→ **Work to be completed**:
Copy out exactly the lines below that run from the one holding "免費訂閱 (236, 1337)" to the one holding "廣告服務 (93, 2491)", keeping both of those lines and no others.

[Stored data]
------------------------------------------------------------------------
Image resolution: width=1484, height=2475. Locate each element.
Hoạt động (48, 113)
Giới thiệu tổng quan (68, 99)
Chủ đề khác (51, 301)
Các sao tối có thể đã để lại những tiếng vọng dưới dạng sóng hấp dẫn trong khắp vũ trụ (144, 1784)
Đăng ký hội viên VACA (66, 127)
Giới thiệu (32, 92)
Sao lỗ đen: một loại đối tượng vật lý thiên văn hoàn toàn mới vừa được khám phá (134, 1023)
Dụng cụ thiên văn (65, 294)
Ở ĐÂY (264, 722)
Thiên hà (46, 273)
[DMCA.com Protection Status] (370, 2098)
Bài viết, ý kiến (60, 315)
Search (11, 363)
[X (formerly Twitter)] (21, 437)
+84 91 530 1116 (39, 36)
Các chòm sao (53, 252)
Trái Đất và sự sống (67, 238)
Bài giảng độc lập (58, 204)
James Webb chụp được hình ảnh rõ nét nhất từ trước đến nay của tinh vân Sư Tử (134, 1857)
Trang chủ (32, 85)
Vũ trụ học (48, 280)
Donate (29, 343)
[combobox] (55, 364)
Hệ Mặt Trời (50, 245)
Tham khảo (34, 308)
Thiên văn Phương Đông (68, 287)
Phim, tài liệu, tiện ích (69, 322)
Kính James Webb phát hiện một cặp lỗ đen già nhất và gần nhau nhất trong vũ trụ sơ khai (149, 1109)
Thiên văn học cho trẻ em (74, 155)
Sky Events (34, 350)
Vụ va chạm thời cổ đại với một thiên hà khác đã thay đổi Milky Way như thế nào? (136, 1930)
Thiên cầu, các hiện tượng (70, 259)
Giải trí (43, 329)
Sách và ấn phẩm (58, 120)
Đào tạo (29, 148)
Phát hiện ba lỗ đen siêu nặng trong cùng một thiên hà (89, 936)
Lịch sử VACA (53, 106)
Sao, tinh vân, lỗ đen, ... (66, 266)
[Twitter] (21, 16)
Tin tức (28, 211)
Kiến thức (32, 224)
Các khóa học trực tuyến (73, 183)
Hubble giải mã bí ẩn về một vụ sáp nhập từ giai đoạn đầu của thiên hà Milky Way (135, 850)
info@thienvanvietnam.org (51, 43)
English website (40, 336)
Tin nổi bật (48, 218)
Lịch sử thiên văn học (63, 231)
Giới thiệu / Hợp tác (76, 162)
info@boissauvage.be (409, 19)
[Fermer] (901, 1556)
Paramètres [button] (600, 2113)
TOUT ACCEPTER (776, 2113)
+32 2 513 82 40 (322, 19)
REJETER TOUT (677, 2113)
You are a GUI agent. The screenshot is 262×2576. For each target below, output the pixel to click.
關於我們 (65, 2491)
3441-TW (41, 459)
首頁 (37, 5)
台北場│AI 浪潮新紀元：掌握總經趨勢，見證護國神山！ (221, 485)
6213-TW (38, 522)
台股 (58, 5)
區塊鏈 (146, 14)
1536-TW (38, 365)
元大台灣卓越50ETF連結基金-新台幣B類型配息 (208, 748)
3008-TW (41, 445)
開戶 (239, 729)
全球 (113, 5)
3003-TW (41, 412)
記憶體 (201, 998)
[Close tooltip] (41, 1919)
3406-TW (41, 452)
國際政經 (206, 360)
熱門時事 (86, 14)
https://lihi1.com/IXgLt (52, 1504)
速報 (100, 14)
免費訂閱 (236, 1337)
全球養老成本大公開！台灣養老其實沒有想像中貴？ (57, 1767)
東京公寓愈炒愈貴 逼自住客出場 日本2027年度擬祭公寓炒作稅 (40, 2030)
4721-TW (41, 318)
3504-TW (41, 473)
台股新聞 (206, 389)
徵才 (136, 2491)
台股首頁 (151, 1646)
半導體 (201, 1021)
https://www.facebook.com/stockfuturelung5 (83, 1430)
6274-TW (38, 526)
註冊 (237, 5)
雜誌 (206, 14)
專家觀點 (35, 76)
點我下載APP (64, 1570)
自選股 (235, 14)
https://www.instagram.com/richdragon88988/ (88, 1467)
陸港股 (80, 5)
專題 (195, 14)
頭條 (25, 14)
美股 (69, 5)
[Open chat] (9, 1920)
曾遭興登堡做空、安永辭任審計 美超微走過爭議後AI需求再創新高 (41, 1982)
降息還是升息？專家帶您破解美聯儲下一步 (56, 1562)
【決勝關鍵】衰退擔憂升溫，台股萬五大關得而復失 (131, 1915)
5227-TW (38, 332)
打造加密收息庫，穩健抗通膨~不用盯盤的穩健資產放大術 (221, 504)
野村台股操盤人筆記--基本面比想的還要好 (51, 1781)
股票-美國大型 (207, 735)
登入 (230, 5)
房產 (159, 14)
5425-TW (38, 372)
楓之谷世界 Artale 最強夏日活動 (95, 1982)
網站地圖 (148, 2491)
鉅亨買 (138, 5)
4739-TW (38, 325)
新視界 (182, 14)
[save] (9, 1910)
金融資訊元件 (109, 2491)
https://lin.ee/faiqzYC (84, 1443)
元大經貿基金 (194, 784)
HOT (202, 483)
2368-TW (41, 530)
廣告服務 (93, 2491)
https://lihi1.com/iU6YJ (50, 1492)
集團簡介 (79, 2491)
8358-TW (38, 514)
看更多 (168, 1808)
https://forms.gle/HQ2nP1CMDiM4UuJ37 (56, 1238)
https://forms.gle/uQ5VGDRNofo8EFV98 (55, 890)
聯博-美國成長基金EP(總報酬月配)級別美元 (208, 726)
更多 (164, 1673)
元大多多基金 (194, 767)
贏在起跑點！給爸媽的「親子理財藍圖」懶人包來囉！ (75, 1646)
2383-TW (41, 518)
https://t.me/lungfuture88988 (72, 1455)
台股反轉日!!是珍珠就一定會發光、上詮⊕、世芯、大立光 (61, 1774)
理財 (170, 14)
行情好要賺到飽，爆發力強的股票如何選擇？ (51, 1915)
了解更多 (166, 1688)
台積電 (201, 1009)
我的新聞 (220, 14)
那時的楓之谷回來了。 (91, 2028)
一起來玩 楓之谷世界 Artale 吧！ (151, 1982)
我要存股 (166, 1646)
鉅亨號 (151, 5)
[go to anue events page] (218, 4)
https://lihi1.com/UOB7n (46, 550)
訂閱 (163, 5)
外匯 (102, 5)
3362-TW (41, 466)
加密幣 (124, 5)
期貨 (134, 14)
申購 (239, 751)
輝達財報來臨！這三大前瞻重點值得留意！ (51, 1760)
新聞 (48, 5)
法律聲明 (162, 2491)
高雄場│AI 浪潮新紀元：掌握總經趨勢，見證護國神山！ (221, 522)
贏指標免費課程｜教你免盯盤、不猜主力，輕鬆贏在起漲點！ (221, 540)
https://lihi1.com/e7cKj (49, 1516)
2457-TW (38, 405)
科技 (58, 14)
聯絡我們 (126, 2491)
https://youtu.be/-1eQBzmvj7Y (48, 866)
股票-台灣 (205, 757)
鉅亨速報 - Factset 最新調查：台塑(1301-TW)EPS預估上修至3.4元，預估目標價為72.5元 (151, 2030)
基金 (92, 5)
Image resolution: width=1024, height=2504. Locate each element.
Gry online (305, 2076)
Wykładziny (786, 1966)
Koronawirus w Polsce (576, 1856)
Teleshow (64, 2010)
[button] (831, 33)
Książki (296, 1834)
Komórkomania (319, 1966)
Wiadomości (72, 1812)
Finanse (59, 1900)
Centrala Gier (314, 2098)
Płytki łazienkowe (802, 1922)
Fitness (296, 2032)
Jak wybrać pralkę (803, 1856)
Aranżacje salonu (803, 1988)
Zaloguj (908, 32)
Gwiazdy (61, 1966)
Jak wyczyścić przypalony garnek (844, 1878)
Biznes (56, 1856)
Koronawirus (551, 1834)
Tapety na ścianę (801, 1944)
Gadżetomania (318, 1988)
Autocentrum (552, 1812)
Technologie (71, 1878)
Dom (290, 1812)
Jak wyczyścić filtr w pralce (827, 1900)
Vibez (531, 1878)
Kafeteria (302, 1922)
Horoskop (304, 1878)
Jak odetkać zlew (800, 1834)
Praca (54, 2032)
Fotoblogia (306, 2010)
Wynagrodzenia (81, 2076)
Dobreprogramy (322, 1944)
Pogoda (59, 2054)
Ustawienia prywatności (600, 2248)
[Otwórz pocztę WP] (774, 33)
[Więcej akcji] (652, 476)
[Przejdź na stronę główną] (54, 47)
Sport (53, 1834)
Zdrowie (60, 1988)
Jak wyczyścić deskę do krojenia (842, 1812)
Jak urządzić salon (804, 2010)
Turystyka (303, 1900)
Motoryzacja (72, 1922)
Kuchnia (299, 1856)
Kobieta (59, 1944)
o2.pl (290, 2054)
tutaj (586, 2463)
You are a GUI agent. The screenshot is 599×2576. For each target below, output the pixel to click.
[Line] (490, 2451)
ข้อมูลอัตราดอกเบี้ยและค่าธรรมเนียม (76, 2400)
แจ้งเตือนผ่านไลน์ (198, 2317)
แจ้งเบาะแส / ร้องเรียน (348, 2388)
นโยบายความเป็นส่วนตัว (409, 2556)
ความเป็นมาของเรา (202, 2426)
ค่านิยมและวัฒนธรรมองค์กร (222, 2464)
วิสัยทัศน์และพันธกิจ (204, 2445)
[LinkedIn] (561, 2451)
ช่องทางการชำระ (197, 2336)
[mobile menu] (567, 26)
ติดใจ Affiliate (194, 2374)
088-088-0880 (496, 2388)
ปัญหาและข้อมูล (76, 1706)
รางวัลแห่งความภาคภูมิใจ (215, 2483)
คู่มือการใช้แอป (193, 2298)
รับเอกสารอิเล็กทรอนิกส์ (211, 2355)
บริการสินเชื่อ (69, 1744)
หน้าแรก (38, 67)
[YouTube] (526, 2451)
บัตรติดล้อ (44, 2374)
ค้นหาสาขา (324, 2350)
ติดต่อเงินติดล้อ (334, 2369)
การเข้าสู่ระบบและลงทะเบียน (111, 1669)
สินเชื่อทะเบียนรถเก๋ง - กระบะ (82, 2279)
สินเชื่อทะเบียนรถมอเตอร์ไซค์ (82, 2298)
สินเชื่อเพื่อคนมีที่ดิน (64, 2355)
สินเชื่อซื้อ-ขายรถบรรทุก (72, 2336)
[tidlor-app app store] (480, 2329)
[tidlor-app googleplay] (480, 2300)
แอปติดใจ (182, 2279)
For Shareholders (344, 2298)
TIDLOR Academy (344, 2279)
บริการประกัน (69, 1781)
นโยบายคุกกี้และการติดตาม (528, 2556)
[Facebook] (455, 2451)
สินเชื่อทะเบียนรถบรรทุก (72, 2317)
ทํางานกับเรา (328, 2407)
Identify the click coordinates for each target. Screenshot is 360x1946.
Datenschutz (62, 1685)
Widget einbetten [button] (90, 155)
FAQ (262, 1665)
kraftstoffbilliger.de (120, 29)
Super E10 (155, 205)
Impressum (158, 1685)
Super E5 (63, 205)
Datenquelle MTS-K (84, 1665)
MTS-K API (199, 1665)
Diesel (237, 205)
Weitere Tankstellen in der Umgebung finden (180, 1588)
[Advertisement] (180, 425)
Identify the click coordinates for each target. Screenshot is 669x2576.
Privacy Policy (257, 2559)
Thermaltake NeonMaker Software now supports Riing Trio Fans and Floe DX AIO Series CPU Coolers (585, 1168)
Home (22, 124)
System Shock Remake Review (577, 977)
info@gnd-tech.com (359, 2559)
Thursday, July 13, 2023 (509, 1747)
------------------------------------------------------------------------
→ **Result of this exercise**:
免費訂閱 (236, 1337)
全球養老成本大公開！台灣養老其實沒有想像中貴？ (57, 1767)
東京公寓愈炒愈貴 逼自住客出場 日本2027年度擬祭公寓炒作稅 (40, 2030)
4721-TW (41, 318)
3504-TW (41, 473)
台股新聞 (206, 389)
徵才 (136, 2491)
台股首頁 (151, 1646)
半導體 (201, 1021)
https://www.facebook.com/stockfuturelung5 (83, 1430)
6274-TW (38, 526)
註冊 (237, 5)
雜誌 (206, 14)
專家觀點 (35, 76)
點我下載APP (64, 1570)
自選股 (235, 14)
https://www.instagram.com/richdragon88988/ (88, 1467)
陸港股 (80, 5)
專題 (195, 14)
頭條 (25, 14)
美股 (69, 5)
[Open chat] (9, 1920)
曾遭興登堡做空、安永辭任審計 美超微走過爭議後AI需求再創新高 (41, 1982)
降息還是升息？專家帶您破解美聯儲下一步 (56, 1562)
【決勝關鍵】衰退擔憂升溫，台股萬五大關得而復失 (131, 1915)
5227-TW (38, 332)
打造加密收息庫，穩健抗通膨~不用盯盤的穩健資產放大術 (221, 504)
野村台股操盤人筆記--基本面比想的還要好 (51, 1781)
股票-美國大型 (207, 735)
登入 (230, 5)
房產 (159, 14)
5425-TW (38, 372)
楓之谷世界 Artale 最強夏日活動 (95, 1982)
網站地圖 (148, 2491)
鉅亨買 (138, 5)
4739-TW (38, 325)
新視界 (182, 14)
[save] (9, 1910)
金融資訊元件 (109, 2491)
https://lin.ee/faiqzYC (84, 1443)
元大經貿基金 (194, 784)
HOT (202, 483)
2368-TW (41, 530)
廣告服務 (93, 2491)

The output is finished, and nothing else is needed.